Rivista Comune di Marano Lagunare

MAGIA ED EMOZIONI DI UN TERRITORIO UNICO

In Friuli Venezia Giulia nella provincia di Udine, sorge Marano Lagunare, un’antica fortezza incorniciata dalla splendida laguna, fondata nel 181 a.C. Nata come presidio per arrestare le invasioni barbariche, deve il suo nome alla famiglia patrizia di Mario che vi si insediò nell’antichità.

 

 

Caratteristica che distingue Marano è il perfetto stato di conservazione che lo rende una vera perla tra le località di mare dell’Alto Adriatico.
Per secoli fu un’ambita roccaforte della Repubblica Veneziana e conserva tuttora un sano legame con questa cultura marinara, lo stesso dialetto, tipicamente veneto, palesa ancora oggi le vestigia della Serenissima.
Passeggiando per il centro si incontra la Torre millenaria che regala ai suoi visitatori una splendida vista del paese dalla caratteristica pianta a lisca di pesce, le calli, i resti delle antiche mura, il porto, la piazza “Granda”.
Si possono ammirare anche il Palazzo dei Provveditori, i pozzi, i resti della Loggia, sotto l’attento sguardo dei busti che i Provveditori Veneziani, Ambasciatori del Doge di Venezia, hanno lasciato in segno del loro passaggio.
La passeggiata per il centro storico si conclude sulla piazza del porticciolo, “Porta del Mar”, via di comunicazione ideale tra terra e mare.

 

Il paese è davvero una Venezia in miniatura, in motonave si possono esplorare le meraviglie della laguna come la riserva naturale delle Foci dello Stella, 1377 ettari di un territorio atipico che fu sottoposto a tutela naturalistica dal 1976 con l’istituzione dell’Oasi di Marano Lagunare, divenuto infine riserva naturale regionale nel 1996.
Numerose specie di uccelli popolano durante l’anno questa zona.
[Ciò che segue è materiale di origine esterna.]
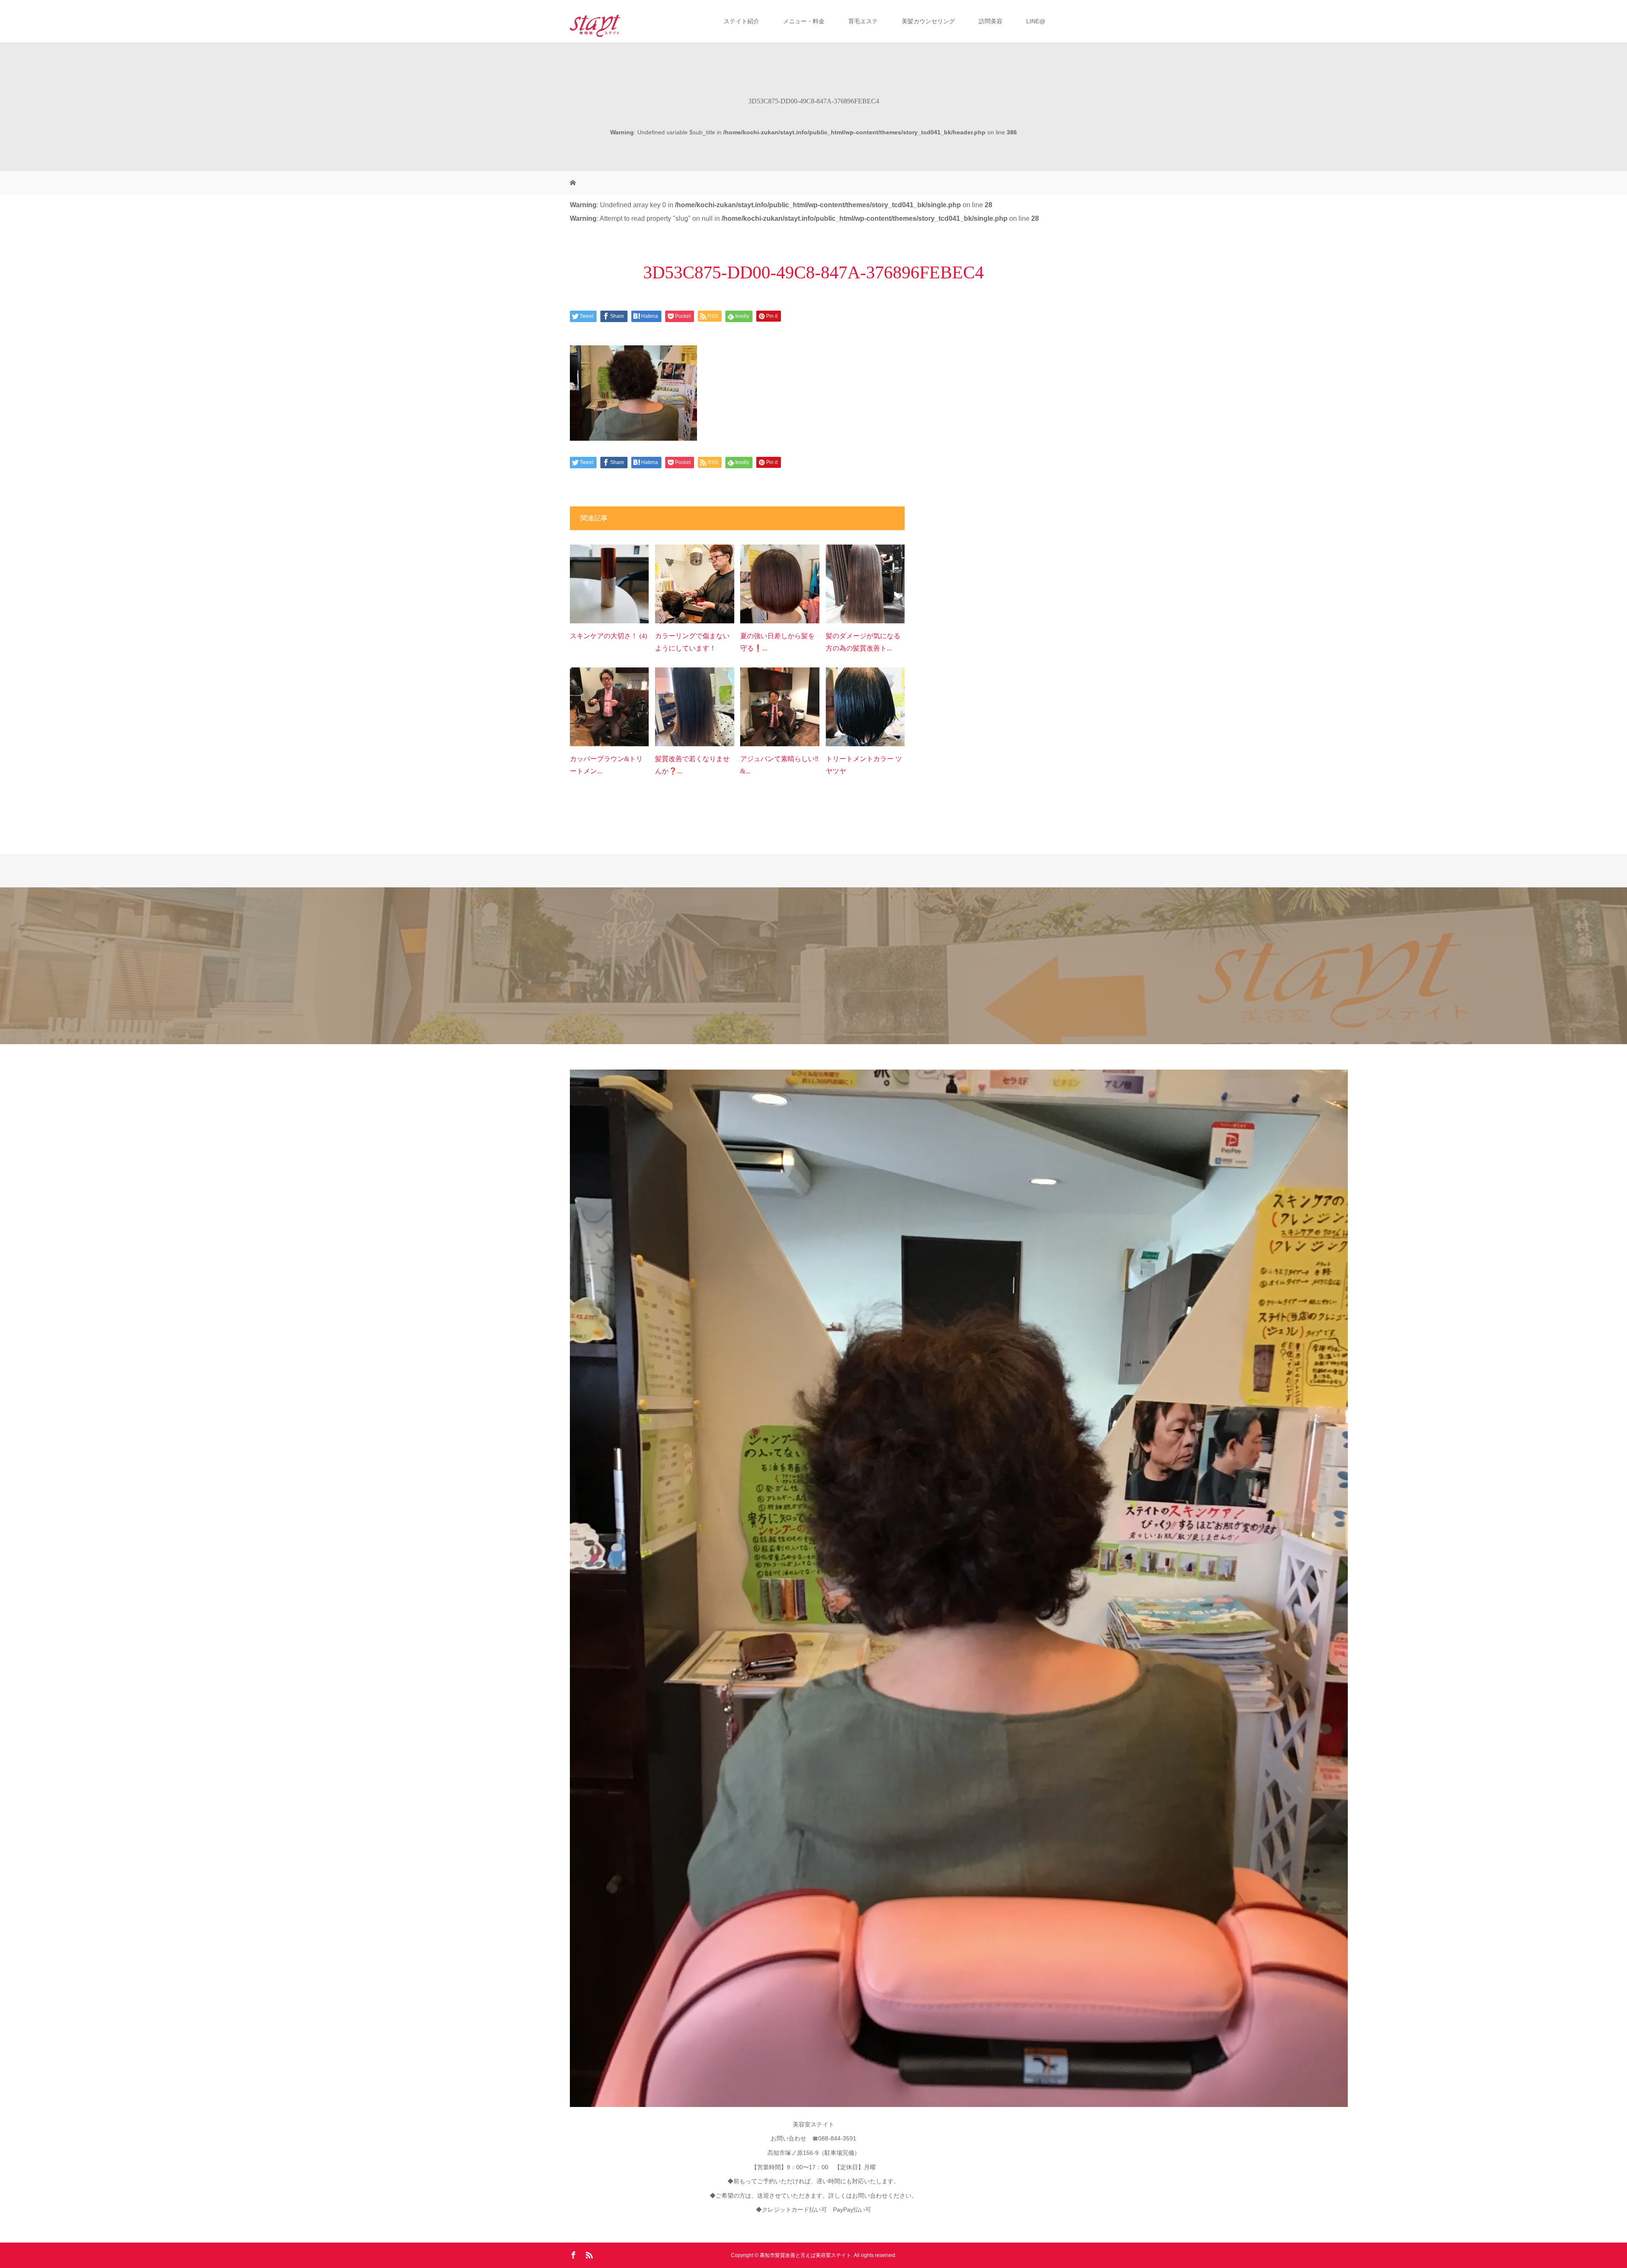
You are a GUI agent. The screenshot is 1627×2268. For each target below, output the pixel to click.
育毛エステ (863, 21)
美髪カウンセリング (928, 21)
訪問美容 (990, 21)
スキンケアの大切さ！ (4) (608, 635)
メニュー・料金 (804, 21)
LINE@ (1035, 21)
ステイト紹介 (741, 21)
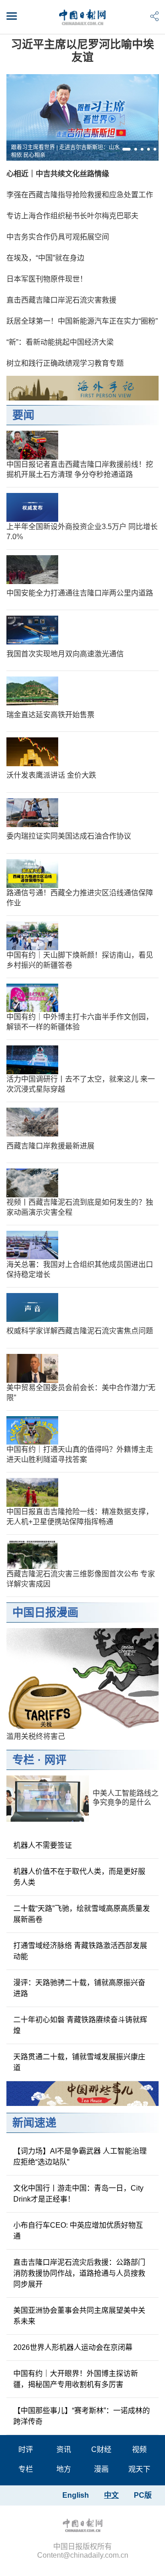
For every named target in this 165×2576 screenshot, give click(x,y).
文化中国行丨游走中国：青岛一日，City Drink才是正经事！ (78, 2193)
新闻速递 (34, 2122)
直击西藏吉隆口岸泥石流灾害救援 (61, 300)
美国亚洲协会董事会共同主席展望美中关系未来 (79, 2315)
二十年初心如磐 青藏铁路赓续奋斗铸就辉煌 (80, 2025)
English (75, 2495)
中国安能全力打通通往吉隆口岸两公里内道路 (79, 593)
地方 (63, 2469)
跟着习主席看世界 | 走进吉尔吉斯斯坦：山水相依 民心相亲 (65, 151)
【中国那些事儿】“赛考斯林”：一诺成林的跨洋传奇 (81, 2416)
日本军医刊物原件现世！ (46, 279)
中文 (111, 2495)
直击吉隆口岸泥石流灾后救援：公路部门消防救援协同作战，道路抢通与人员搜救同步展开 (79, 2273)
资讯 (63, 2449)
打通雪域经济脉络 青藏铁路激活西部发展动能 (80, 1951)
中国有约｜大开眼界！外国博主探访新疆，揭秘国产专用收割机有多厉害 (75, 2379)
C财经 (101, 2449)
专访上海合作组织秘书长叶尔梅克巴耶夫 (72, 216)
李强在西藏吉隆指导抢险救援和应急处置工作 (79, 195)
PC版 (143, 2495)
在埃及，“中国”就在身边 (45, 258)
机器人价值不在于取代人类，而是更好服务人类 (79, 1876)
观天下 (139, 2469)
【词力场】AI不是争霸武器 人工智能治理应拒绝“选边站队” (80, 2156)
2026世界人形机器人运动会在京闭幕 (72, 2347)
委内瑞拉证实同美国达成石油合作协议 (68, 836)
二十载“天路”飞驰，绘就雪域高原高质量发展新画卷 (81, 1914)
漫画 (101, 2469)
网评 (55, 1759)
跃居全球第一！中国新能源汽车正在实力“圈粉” (82, 321)
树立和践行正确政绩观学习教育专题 (65, 363)
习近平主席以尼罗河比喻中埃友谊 (82, 50)
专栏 (23, 1759)
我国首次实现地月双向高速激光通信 (65, 654)
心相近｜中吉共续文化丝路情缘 (57, 174)
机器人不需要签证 (42, 1845)
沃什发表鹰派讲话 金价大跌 (51, 775)
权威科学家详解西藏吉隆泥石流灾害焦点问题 (79, 1331)
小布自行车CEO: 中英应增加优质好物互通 (78, 2230)
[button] (126, 149)
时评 (25, 2449)
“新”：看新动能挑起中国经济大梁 (60, 342)
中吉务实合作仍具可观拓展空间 (57, 237)
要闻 (23, 415)
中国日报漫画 (45, 1612)
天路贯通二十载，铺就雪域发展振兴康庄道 (79, 2062)
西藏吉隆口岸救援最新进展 (50, 1146)
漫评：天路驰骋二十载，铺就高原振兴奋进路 (79, 1988)
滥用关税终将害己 (35, 1736)
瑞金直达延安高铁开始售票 (50, 715)
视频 (139, 2449)
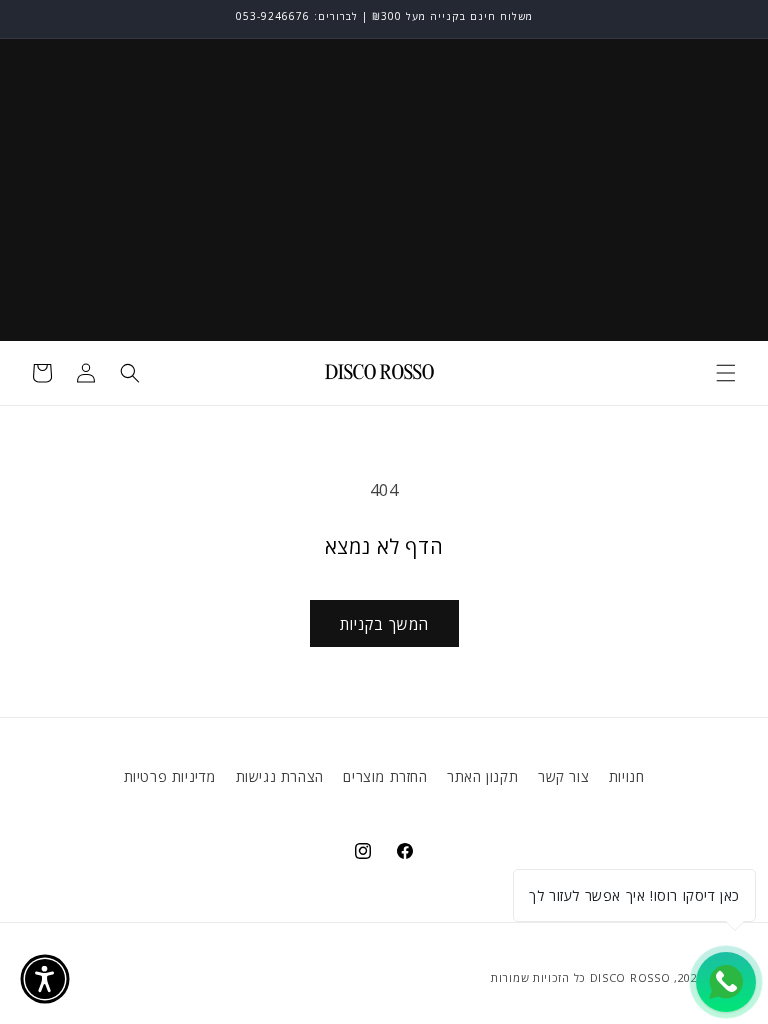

Qui vi sostano durante le migrazioni o per trascorrere l’inverno perché habitat ideale per la nidificazione.
Altra riserva è Valle Canal Novo, piccolo paradiso di 121 ettari, situato a due passi dal centro storico. Attraversando la camminata sull’acqua ci si può immergere a più stretto contatto con la natura, quasi toccando con mano gli uccelli che la popolano.
Il centro visite, concepito sul modello dei Wethlands Centres anglosassoni, è dotato di edifici che mantengono la tipologia dei tradizionali casoni locali, con funzioni di ristoro, didattica, osservatorio e foresteria. Una vera “palestra sull’ambiente” dove conoscere gli elementi biologici e i processi naturali direttamente sul campo.
Per vivere meglio “Valle Canal Novo” e “Foci dello Stella”, è possibile soggiornare nella moderna foresteria che ospita comitive fino a 60 persone.
Molto interessante per le scuole sono i laboratori di interazione ambientale da svolgere nel “Villaggio Preistorico”, insieme a percorsi educativi sulle tradizioni del luogo come le antiche modalità di pesca. 


È rito di ogni pescatore che rientra in porto, di salutare la Madonnina del Mare che li protegge dalle insidie dei flutti e portare poi al mercato ittico la pesca del giorno, così il pesce è pronto per finire sulle tavole dei ristoranti dove si possono gustare i piatti della cucina tradizionale: el boreto, le anguille allo spiedo, le moleche e in generale tutto il pescato di questa generosa laguna.
Piaceri per la vista e per il palato ma anche tanto divertimento. Sono numerose le manifestazioni che animano Marano Lagunare. Imperdibile la festa di San Vito, il 15 giugno, con la secolare processione delle barche in laguna, ed il 15 di agosto, la festa della Madonna della Salute che ogni tre anni accende Marano di luci e di sensazioni, indimenticabili.